Heading north on the narrow dirt road that intersected the path from Cantwell to Eastbert, Didbs amused himself by playing I Spy. As you can imagine, the classic laugh riot second in entertainment value only to charades had limited appeal when played solitaire. Of course, even solo I Spy held more entertainment than this, the bleakest and most nondescript of roads which seemed to unfold endlessly before his eyes. At one point, the I Spying of a solitary twig that must have been transported quite a way from the forests to the east raised a whole host of questions. How? Why? Who? Had it in fact been placed there by extra terrestrial beings from one of the campfires in the sky? If he got hungry, would the twig taste good? This brief foray in to detective work made him hungry. The twig did not taste good.

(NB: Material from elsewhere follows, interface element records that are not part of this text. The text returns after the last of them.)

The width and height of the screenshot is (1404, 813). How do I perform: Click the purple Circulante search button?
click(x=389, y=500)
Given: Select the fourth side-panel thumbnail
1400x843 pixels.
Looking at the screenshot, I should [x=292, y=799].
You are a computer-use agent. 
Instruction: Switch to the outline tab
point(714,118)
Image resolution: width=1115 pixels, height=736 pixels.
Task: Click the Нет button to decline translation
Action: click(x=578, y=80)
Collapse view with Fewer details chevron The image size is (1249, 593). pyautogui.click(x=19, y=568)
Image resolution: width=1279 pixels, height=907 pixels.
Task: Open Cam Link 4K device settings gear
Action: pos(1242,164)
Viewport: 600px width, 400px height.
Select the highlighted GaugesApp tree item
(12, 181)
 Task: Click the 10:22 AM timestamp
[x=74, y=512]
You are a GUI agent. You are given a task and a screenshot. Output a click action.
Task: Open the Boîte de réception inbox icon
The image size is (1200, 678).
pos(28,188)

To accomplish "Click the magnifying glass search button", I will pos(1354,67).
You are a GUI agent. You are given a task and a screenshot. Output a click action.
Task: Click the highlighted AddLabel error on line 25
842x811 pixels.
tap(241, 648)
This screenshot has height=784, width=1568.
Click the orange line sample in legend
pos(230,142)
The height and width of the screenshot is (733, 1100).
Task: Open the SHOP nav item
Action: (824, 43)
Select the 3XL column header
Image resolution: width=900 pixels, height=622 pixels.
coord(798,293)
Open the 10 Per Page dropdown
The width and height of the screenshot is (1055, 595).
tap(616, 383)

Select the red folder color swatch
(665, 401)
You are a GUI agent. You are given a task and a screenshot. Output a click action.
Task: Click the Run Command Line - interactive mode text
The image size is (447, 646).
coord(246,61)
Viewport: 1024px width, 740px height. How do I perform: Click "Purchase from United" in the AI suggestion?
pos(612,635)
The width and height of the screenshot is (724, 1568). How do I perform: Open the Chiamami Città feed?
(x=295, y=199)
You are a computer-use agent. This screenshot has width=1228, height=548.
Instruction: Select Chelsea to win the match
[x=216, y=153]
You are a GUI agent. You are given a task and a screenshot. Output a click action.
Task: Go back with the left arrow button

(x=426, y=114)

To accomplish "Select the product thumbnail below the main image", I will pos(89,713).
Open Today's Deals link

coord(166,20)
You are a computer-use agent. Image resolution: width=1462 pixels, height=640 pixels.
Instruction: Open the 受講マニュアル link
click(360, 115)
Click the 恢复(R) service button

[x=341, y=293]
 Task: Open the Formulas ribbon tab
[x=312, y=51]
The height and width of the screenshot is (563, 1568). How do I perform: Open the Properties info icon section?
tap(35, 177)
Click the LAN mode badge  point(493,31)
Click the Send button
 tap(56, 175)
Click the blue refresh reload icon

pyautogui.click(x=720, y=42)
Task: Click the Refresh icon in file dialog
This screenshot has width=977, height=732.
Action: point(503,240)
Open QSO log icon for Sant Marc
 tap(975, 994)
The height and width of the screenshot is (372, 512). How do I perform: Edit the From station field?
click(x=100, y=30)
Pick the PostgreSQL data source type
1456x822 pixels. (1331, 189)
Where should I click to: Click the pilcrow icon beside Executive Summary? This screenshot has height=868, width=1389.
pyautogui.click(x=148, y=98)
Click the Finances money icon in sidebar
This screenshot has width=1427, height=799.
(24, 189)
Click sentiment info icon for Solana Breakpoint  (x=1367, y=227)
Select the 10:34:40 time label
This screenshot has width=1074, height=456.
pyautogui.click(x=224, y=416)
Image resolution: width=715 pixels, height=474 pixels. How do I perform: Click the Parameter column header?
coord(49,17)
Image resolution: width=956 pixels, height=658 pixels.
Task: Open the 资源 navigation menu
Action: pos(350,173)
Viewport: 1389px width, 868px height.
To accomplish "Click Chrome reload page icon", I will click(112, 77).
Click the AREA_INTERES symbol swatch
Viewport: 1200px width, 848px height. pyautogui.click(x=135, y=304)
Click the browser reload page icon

Setting the half chewed remains of the lone discovery he had made back down on the road, he continued on his way, considering the possibility that the twig had in fact been picked up by one or many other people like himself, perhaps he would meet his fellow twig carriers further on, or perhaps they had all been travelling in the opposite direction and silly old Dibds had proven a minor setback to its eventual destination in the south.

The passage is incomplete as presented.